Another important aspect of corporate financial performance is the role of external market conditions and competitive dynamics. Companies operate in environments characterized by varying degrees of competition, economic fluctuations, and regulatory changes. The ability to navigate these external factors effectively is a determinant of financial performance. Companies that can adapt their strategies in response to market changes are more likely to maintain robust financial health. This adaptability is often facilitated by a diverse board that can draw on a wide range of experiences and insights to anticipate and respond to market trends (Ilaboya & Ashafoke, 2017).

Furthermore, corporate financial performance is linked to the strategic investments made by the company. Investment in innovation, research and development, and market expansion are crucial for sustaining growth and competitive advantage.
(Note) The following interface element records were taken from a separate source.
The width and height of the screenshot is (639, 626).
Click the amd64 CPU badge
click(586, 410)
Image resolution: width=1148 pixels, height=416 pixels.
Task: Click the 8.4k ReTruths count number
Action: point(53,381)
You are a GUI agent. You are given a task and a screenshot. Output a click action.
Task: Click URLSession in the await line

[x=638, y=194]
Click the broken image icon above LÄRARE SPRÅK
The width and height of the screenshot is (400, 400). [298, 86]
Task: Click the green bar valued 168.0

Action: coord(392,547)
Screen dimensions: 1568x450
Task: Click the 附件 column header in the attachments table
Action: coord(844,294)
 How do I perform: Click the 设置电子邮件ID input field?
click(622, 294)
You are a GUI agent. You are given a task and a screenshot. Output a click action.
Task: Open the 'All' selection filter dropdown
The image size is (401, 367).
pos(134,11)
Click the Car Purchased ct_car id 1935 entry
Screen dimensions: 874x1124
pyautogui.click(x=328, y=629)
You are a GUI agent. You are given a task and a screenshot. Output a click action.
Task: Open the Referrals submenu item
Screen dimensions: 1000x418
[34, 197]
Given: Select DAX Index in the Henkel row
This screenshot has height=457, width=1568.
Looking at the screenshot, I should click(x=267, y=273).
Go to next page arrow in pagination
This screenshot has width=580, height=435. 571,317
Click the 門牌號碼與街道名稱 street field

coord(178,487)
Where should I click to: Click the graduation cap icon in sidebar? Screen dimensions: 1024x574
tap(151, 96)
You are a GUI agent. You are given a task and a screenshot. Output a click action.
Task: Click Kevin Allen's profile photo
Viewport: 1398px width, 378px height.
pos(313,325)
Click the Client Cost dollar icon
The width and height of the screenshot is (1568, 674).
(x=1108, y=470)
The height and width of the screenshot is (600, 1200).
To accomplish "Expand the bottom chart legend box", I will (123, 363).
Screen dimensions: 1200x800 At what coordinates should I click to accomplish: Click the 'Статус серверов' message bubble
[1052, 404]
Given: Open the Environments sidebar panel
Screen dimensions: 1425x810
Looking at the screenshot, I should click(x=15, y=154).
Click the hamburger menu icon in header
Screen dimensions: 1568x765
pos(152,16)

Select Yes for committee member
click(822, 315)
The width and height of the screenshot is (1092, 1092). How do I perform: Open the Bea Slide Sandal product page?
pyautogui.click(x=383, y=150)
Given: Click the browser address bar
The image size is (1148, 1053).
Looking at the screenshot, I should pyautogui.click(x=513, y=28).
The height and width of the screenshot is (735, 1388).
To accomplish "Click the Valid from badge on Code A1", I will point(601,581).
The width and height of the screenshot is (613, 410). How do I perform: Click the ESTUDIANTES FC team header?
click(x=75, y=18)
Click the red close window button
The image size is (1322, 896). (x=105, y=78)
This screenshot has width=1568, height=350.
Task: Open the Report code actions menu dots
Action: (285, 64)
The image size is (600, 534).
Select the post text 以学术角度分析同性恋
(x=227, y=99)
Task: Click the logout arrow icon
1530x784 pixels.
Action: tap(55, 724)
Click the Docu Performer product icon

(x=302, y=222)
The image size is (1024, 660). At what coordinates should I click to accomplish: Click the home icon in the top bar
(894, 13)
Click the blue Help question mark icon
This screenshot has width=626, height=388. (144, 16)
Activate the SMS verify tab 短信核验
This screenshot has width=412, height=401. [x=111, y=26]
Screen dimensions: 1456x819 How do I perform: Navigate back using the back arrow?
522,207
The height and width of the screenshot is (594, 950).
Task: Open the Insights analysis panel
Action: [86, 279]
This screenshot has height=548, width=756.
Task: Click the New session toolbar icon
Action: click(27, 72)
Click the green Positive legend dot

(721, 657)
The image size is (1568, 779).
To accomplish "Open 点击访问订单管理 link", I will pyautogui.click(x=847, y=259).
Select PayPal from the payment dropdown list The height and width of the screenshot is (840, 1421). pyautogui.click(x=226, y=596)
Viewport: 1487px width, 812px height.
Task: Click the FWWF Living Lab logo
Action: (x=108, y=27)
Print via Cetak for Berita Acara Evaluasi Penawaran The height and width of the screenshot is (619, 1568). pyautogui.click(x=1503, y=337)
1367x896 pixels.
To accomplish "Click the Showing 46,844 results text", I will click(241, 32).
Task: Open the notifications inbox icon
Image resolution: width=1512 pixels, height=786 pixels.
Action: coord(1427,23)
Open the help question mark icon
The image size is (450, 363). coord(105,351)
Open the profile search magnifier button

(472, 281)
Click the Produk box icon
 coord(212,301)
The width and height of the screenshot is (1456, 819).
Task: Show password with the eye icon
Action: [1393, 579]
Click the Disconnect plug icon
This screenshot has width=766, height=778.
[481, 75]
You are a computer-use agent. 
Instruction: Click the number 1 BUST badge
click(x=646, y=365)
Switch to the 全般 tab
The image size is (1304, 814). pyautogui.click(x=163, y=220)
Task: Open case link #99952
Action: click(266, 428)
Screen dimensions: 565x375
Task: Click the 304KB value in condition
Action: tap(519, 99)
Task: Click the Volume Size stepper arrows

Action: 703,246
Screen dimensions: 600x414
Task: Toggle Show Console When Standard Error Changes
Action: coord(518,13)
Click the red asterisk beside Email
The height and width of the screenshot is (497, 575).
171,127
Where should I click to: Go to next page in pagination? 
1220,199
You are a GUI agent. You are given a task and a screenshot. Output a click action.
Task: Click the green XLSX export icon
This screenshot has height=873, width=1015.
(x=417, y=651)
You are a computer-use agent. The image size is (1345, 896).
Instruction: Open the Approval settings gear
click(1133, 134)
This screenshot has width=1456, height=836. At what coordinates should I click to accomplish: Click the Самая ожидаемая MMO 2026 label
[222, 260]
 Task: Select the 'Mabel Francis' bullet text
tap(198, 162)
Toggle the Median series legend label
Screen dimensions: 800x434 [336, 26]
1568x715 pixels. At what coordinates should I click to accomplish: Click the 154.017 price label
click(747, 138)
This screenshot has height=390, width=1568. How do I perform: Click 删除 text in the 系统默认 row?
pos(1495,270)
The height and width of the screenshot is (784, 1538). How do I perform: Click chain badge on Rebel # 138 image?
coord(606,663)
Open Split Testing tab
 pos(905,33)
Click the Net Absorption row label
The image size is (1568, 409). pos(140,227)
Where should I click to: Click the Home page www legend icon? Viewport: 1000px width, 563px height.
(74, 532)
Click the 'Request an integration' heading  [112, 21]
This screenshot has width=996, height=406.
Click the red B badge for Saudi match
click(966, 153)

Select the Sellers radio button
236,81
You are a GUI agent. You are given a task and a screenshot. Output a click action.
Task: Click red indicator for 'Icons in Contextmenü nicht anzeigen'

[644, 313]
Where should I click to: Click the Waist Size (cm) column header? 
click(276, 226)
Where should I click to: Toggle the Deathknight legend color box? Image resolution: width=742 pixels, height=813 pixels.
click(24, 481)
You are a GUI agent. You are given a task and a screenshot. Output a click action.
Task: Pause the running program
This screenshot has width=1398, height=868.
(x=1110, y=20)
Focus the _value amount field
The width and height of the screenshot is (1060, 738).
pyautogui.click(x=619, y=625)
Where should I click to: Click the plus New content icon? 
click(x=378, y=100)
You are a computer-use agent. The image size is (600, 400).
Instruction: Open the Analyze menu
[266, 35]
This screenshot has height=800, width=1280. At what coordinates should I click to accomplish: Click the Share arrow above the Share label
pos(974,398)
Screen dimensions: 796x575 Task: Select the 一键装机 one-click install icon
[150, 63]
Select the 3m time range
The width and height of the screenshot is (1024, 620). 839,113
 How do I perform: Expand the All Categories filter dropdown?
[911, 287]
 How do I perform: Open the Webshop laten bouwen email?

Diverse boards can provide valuable input into these investment decisions, ensuring that they are well-aligned with the company’s long-term goals and risk appetite. Effective investment oversight by a diverse board can lead to higher returns on investment and improved overall financial performance (Igbekoyi, Adegbayibi, & Adesina, 2021).

The cultural context within which a company operates also affects its financial performance. Cultural diversity on the board can enhance the company’s understanding of different markets and customer segments, leading to better-tailored products and services. This cultural insight is particularly important for multinational corporations that operate across diverse regions. By leveraging the cultural expertise of a diverse board, companies can achieve greater market penetration and customer satisfaction, driving financial performance (Luo, Lim, Qu, & Zhang, 2021).

In addition to diversity, the tenure of board members is another factor that influences corporate financial performance. Boards with a mix of experienced and newer members can benefit from a balance of stability and fresh perspectives. Long-tenured board members bring deep organizational knowledge and continuity, while newer members contribute innovative ideas and challenge the status quo. This combination can foster dynamic and effective governance, ultimately leading to better financial outcomes (Ji, Peng, Sun, & Xu, 2021).


  • Low, D. C., Roberts, H., & Whiting, R. (2015). Board gender diversity and firm performance: Empirical evidence from Hong Kong, South Korea, Malaysia, and Singapore. Pacific-Basin Finance Journal, 35(1), 381-401.
  • Luo, K., Lim, E., Qu, W., & Zhang, X. (2021). Board cultural diversity, government intervention and corporate innovation effectiveness: Evidence from China. Journal of Contemporary Accounting and Economics, 17(1), 1-22.
  • Mohsni, S., Otchere, I., & Shahriar, S. (2021). Board gender diversity, firm performance, and risk-taking in developing countries: The moderating effect of culture. Journal of International Financial Markets, Institutions & Money, 73(C). https://doi.org/10.1016/j.intfin.2021.101360.
  • Myskoya, R., & Hajek, P. (2017). Comprehensive assessment of firm financial performance using financial ratios and linguistic analysis of annual reports. Journal of International Studies, 10(4), 96-108. https://doi.org/10.14254/2071-8330.2017/10-4/7.
  • Naz, F., Ijaz, F., & Naqvi, F. (2016). Financial performance of firms: Evidence from Pakistan cement industry. Journal of Teaching and Education, 5(1), 81-94.